• Your objective
According to the blog comments below, which two words is Camdyn learning to say?

• Extract to read

════════════════

You're not alone in how you feel, Jessi! Travel safe, I hope you and Jack get some good singing time in on the ride.

mouse said...

Jessi, you are a hero too, remember that.
So easy to say, but just make the most of the well rested park days the other days of the week. Hopefully the more progress Jack makes, the less complicated things get. You sound so proud of him and I'm sure he is so proud of you-or will be when he is older and understands more x

Michelle said...

The only good thing about Camdyn's speech therapy insurance mess is that we are getting a little break from therapy and going to the park instead! She's learning how to say "swing" and "play" a lot!

Sarah Higgins said...

I've never written before, but I've been reading for a while....my daughter was a preemie, but not a micro and she has lots and lots of challenges...(she's almost 15 now), but I wanted to encourage you. You are so right, taking care of a child is already hard enough, taking care of a special needs child is exhausting! You doing so much for Jack really shows in how well he is developing!!! Thank you so much for keeping it real, I know exactly how you feel...some days I'm just DONE!!!

Take Care,

Sarah from NM

Jessi said...

Thanks, everyone! And welcome, Sarah, to the blog. I really love hearing from you!

Angie said...

Yes its exhausting! and its ok to admit it and even vent about it. Jack is so lucky to have you as his mommy.

════════════════

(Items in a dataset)

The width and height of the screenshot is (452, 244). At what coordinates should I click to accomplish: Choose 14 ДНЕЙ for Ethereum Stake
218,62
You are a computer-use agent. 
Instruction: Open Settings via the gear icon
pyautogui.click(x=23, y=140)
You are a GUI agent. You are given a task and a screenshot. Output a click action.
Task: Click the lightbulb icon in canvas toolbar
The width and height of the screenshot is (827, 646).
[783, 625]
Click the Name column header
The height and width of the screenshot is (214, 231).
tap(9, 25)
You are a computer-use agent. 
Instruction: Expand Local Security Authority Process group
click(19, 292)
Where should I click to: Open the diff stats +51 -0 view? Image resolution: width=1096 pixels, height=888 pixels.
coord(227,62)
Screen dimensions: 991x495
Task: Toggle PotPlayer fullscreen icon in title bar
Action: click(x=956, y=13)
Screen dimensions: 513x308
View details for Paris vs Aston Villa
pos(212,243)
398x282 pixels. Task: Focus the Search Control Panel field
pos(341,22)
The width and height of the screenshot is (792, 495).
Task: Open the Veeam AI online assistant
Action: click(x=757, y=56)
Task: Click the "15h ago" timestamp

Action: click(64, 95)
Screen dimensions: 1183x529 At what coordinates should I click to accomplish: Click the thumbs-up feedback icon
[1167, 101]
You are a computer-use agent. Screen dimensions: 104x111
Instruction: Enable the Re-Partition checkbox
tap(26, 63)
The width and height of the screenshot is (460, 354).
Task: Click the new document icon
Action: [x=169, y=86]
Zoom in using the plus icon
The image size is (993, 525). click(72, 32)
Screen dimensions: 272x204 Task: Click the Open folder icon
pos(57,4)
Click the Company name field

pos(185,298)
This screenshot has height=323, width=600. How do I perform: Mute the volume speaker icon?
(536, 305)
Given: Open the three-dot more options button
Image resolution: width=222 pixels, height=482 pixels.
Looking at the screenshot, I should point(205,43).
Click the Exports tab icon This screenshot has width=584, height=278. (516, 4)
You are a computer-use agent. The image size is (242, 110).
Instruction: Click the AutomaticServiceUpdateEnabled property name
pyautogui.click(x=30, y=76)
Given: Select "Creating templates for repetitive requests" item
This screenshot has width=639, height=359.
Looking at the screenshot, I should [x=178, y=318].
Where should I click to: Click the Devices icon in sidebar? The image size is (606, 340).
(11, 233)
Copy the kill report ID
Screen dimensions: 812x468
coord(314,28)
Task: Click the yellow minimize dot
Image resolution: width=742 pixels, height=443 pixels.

════════════════

• Your response
"Swing" and "play."